A new interesting article has been published in Pharmacol Res. 2018 Nov 5. pii: S1043-6618(18)31306-9. doi: 10.1016/j.phrs.2018.11.004. [Epub ahead of print] and titled:

Identification of Factors Associated with First-Cycle Drug Approval Rates and Regulatory Outcomes for New Drug Applications.

Authors of this article are:

Chang LC, Vanheusen M, Fang X, Breder CD.
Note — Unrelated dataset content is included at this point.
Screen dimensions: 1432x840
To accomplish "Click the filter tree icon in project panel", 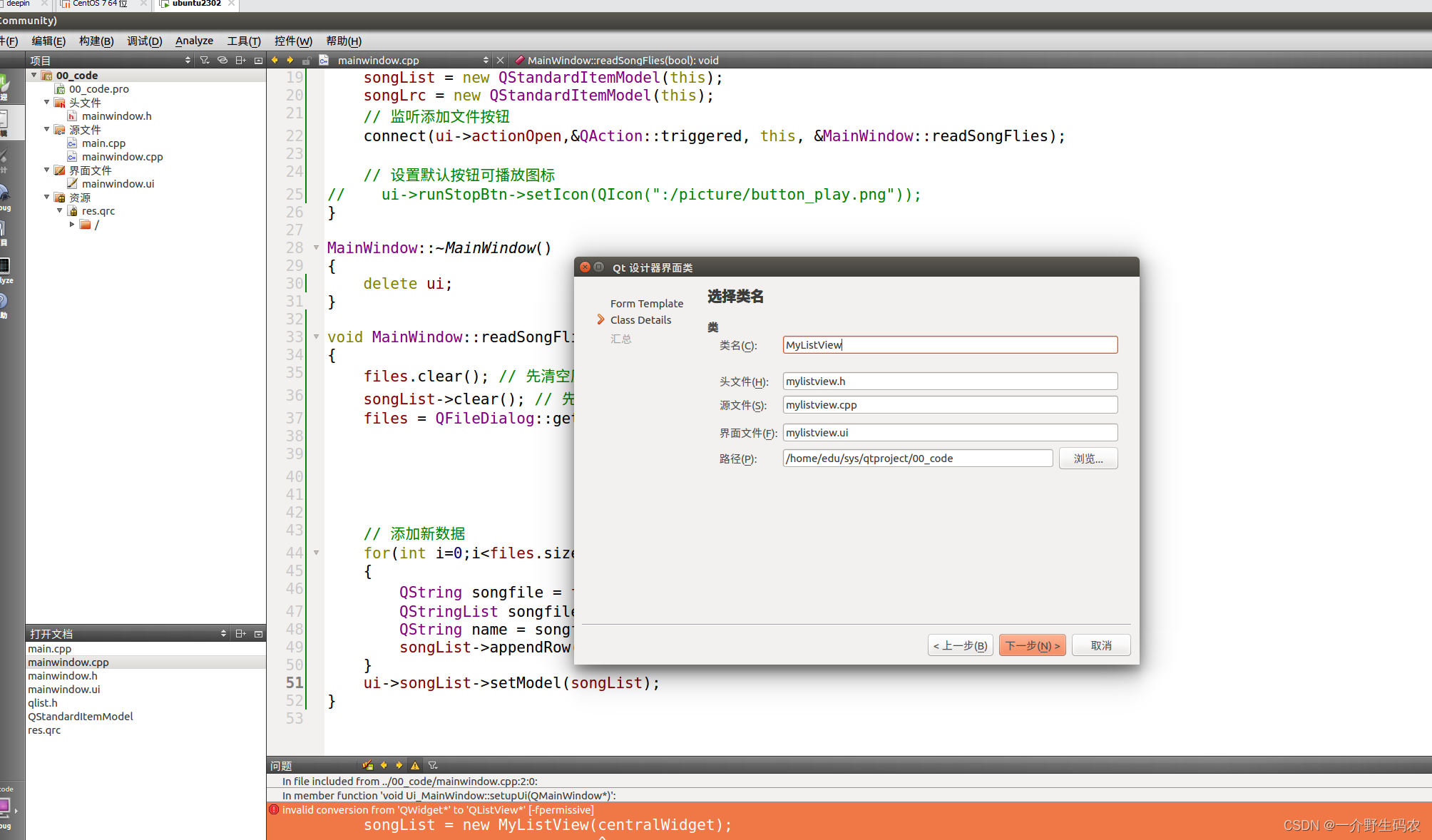I will pos(205,60).
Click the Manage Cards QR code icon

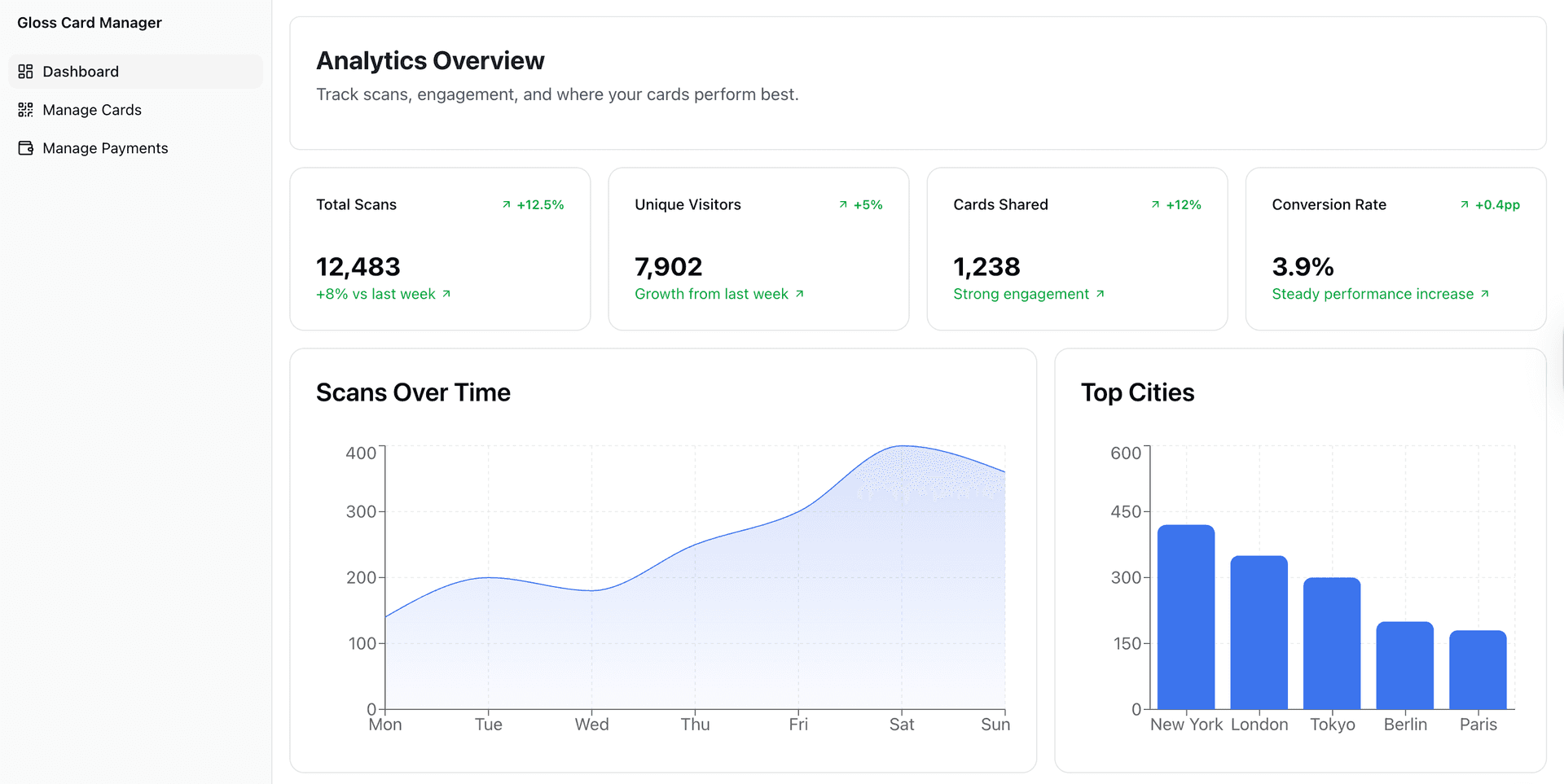coord(24,109)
A summary of the article is shown below:

The aims of this study were to identify types of deficiencies resulting in delay of approvals for drugs eventually approved by the US FDA and to search for factors associated with higher first-cycle approval rates. Review documents of New Drug Applications approved between 2008 and 2017 were retrieved from the Drugs@FDA database. Basic characteristics of the applications, regulatory actions, and reasons for non-approvals and/or major amendments after first review cycle were investigated. Of 825 applications studied, 446 (54.1%) applications received first-cycle approvals without a review extension resulting from a major amendment. Non-approvals (240, 29.1%) were based primarily on chemistry/manufacturing/controls and safety reasons. A higher first-cycle approval rate was associated with factors related to unmet medical needs or innovative development. The association between higher first-cycle approval rates and innovative drugs or those addressing unmet needs reveals the FDA’s commitment in advancing innovation and protecting public health.